Clinical Implications: If validated clinically, Y326 could replace animal-derived collagen in dermal fillers, wound repair matrices, and cosmeceuticals, reducing pathogen and immunogenic risks and improving batch consistency.

Key Findings

  • Designed 19 humanized collagen III variants retaining RGD/GER motifs; selected variant 019 and developed repeating Y88, then optimized to Y326 by removing unstable residues.
  • Y326 preserved triple-helical structure and promoted cell adhesion, migration, proliferation, and ECM synthesis in vitro.
  • In a skin photoaging model, Y326 reduced wrinkles, improved hydration, increased dermal thickness, and upregulated endogenous collagen I.

Methodological Strengths

  • Stepwise rational design with mass spectrometry-guided optimization
  • Convergent validation across structural analysis, in vitro functional assays, and in vivo photoaging model

Limitations

  • Preclinical stage without human clinical trials; long-term safety and immunogenicity remain unknown
  • Manufacturing scalability, stability in finished formulations, and regulatory pathways require clarification

Future Directions: Conduct GLP toxicology and first-in-human studies, evaluate performance in dermal filler or scaffold applications, and benchmark against current animal-derived and recombinant collagens.

3. In vitro assessment of dermal penetration and skin barrier impairment by per- and polyfluoroalkyl substances (PFASs) from consumer products.

70Level IICohortEnvironmental pollution (Barking, Essex : 1987) · 2025PMID: 40887027

Using porcine skin and human skin equivalents, several PFASs exhibited high dermal absorption (29.5–82.8%).
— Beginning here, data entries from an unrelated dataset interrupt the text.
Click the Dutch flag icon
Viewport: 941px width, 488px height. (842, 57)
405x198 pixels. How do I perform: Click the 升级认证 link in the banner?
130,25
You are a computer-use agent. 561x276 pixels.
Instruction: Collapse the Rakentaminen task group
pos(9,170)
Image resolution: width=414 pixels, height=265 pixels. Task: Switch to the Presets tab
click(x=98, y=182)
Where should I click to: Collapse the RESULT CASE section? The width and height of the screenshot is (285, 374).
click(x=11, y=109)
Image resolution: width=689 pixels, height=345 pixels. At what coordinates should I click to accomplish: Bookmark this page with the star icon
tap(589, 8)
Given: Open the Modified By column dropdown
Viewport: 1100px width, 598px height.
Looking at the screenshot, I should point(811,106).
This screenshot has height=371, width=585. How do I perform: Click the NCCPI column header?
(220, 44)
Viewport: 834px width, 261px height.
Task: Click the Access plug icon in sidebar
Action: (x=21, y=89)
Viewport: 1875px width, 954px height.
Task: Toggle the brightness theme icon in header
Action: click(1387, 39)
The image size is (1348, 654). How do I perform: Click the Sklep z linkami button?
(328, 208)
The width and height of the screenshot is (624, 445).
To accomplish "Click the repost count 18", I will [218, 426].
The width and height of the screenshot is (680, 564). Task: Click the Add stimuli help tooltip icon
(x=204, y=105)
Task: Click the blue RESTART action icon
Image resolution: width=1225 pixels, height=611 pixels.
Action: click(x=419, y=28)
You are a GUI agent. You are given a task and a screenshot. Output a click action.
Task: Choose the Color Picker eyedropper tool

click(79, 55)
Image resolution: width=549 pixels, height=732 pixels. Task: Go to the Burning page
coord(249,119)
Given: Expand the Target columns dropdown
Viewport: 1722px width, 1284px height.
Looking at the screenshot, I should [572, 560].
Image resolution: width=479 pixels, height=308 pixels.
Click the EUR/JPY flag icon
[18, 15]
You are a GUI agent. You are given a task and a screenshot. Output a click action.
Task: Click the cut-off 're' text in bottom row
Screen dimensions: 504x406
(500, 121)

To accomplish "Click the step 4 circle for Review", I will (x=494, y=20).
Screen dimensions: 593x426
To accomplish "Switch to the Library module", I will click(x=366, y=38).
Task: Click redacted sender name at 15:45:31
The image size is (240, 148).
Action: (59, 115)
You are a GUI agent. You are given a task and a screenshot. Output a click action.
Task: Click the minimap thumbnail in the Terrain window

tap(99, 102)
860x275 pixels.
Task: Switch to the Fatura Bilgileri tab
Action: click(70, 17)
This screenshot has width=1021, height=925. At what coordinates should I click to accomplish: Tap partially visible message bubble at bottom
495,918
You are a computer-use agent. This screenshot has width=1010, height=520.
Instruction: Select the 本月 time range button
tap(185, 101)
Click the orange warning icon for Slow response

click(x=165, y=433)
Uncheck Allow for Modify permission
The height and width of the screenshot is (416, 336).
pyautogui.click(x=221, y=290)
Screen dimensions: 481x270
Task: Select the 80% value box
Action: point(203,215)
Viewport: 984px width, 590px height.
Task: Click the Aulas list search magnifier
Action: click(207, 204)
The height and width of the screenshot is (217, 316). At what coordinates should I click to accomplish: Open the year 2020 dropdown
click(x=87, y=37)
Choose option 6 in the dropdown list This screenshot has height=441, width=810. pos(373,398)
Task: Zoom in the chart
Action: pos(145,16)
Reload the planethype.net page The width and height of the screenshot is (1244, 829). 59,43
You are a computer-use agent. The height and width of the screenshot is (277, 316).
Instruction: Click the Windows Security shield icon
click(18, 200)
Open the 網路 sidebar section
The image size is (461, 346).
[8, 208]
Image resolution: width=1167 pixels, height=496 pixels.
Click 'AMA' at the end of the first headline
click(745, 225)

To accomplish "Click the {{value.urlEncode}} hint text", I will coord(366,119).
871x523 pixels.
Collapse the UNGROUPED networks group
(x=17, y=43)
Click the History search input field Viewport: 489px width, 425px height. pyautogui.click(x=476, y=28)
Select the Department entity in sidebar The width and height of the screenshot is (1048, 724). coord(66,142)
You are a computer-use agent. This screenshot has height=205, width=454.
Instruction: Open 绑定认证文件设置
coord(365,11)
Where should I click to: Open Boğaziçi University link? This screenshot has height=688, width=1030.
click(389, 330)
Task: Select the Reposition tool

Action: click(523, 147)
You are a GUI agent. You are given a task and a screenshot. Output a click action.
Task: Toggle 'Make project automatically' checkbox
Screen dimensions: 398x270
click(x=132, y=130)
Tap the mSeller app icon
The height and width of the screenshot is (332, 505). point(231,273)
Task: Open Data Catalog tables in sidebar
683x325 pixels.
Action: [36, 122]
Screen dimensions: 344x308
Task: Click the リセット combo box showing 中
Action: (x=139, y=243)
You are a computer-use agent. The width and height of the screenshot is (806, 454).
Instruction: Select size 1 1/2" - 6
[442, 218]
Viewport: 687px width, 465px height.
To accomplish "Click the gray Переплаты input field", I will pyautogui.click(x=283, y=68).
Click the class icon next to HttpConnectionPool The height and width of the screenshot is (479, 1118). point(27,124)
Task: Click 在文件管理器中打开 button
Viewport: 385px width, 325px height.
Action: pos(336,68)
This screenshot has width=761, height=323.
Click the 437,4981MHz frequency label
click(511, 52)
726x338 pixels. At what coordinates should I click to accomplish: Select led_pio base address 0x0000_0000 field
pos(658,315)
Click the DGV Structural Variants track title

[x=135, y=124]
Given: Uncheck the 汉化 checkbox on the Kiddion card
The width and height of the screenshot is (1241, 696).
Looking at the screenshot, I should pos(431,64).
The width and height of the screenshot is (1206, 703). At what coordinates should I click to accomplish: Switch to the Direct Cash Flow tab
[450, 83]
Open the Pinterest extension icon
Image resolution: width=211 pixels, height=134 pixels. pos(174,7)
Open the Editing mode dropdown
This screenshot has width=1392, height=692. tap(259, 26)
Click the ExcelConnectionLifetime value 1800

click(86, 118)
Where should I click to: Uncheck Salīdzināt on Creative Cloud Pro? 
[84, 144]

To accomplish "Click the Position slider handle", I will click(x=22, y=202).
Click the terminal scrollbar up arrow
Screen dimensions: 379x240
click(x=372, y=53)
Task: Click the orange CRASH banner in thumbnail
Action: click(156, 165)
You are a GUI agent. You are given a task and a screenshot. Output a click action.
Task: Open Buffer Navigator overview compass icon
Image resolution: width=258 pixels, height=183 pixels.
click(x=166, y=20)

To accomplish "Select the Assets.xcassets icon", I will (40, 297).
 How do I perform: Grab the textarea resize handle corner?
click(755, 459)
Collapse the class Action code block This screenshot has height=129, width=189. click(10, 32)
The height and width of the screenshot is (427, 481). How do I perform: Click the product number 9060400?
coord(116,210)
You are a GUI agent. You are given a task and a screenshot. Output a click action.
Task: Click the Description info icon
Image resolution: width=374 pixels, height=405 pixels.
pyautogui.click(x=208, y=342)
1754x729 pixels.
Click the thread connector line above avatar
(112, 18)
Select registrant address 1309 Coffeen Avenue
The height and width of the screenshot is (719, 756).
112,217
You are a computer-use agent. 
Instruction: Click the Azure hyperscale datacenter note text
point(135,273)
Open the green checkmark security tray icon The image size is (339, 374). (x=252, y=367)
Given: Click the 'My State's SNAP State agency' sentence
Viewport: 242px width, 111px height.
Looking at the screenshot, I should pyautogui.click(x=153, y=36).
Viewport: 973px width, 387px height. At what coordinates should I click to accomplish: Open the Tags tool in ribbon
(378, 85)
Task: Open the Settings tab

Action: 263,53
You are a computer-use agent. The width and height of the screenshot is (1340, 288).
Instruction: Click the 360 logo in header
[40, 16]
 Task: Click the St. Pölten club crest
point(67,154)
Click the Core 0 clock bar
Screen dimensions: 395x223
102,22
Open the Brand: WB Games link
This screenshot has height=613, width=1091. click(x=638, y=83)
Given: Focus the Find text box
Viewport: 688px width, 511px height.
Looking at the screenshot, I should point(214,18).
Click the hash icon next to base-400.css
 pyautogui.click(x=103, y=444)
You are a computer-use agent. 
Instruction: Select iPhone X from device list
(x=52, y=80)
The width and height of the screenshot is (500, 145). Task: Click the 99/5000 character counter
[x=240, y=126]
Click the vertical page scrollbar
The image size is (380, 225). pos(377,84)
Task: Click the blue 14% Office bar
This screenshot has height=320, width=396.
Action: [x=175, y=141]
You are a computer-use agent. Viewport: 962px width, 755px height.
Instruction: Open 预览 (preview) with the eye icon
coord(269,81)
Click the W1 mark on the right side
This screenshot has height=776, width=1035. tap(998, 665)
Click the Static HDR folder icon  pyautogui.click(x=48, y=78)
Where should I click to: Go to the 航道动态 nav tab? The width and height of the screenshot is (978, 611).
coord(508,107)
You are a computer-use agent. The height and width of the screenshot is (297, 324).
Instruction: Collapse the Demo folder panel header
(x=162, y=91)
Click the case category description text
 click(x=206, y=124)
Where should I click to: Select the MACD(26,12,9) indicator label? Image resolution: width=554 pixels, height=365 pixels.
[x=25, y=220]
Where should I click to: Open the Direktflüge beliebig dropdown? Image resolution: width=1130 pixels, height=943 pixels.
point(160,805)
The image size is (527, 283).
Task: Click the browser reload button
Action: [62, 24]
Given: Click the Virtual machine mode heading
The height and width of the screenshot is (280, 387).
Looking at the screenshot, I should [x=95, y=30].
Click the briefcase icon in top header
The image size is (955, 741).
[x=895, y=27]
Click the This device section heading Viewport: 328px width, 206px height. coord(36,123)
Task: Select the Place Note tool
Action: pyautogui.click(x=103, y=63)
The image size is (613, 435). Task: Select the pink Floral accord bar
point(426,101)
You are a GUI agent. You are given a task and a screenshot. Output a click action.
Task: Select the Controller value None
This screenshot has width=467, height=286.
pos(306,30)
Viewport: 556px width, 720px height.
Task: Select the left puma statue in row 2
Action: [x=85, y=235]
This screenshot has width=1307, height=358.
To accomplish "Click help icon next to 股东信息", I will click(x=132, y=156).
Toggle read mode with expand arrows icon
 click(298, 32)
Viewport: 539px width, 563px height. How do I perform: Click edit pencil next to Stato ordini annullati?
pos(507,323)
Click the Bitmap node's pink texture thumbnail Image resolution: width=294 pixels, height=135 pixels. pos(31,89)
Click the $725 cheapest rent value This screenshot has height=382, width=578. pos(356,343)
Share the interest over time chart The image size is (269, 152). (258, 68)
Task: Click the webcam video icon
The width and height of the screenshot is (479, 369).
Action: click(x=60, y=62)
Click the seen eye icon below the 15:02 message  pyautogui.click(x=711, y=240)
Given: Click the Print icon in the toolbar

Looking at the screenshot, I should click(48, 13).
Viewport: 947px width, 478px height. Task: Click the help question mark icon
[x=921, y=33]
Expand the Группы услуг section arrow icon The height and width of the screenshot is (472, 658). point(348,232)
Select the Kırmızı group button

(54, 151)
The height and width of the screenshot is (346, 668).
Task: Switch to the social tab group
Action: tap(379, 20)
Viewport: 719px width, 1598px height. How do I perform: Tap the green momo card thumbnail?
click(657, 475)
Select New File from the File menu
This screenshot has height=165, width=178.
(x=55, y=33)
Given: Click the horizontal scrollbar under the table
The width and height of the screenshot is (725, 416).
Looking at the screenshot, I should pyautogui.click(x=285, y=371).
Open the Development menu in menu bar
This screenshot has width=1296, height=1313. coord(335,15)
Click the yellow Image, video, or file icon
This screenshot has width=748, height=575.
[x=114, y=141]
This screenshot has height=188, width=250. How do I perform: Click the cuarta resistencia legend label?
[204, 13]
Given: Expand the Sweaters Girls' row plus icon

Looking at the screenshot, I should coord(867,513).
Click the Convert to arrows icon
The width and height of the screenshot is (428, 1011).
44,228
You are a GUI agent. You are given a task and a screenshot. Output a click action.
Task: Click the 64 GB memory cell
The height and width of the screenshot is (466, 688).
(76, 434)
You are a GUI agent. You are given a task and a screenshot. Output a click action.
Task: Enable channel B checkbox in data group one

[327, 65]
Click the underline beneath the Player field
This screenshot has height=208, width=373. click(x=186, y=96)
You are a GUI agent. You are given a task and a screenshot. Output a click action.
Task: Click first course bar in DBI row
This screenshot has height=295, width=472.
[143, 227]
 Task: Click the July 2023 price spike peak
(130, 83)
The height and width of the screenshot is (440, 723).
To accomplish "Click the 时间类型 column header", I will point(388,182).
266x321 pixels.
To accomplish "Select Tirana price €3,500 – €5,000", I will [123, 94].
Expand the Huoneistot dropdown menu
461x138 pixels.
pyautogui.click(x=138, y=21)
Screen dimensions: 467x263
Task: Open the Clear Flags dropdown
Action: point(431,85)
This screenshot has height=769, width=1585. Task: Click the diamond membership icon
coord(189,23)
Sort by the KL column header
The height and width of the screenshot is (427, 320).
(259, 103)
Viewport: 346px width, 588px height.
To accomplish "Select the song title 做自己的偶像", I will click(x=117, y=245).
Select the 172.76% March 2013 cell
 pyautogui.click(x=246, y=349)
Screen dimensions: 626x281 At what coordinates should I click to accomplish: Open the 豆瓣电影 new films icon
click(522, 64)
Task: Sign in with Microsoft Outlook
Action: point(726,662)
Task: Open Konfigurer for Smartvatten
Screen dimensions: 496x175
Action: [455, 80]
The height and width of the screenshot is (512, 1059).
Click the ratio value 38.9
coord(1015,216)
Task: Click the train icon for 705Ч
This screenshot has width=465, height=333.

PFAS exposure induced epidermal damage and metabolomic evidence of stratum corneum hydration and membrane pathway disruption, consistent with skin barrier breakdown; low-dose PFHxA effects may be reversible.

Impact: Provides mechanistic and quantitative evidence of PFAS dermal penetration and barrier impairment, informing risk assessment and regulation of cosmetics and personal care products.

Clinical Implications: Clinicians can counsel patients on minimizing PFAS skin exposure and recognize barrier-compromised presentations; findings support safer formulation and regulatory limits.

Key Findings

  • In vitro porcine skin studies showed dermal absorption rates of several PFASs ranging from 29.5% to 82.8%.
  • PFAS exposure caused scaly lesions, holes, and protrusions in human skin equivalents with concentration-dependent increases in surface roughness.
  • Metabolomics indicated disrupted stratum corneum hydration and membrane-related metabolic pathways, consistent with skin barrier breakdown; low-dose PFHxA damage may be reversible.

Methodological Strengths

  • Dual-model approach combining porcine skin absorption with human skin equivalent toxicity testing
  • Use of SR-FTIR imaging and metabolomics to map biochemical and barrier changes

Limitations

  • In vitro systems may not fully replicate human in vivo exposure dynamics and chronic low-dose scenarios
  • Detailed exposure concentrations and full PFAS chemical space were limited to selected compounds (e.g., PFHxA, PFNA)

Future Directions: Extend to in vivo human-relevant exposure scenarios, evaluate chronic low-dose effects, and compare across broader PFAS chemistries to inform regulatory thresholds.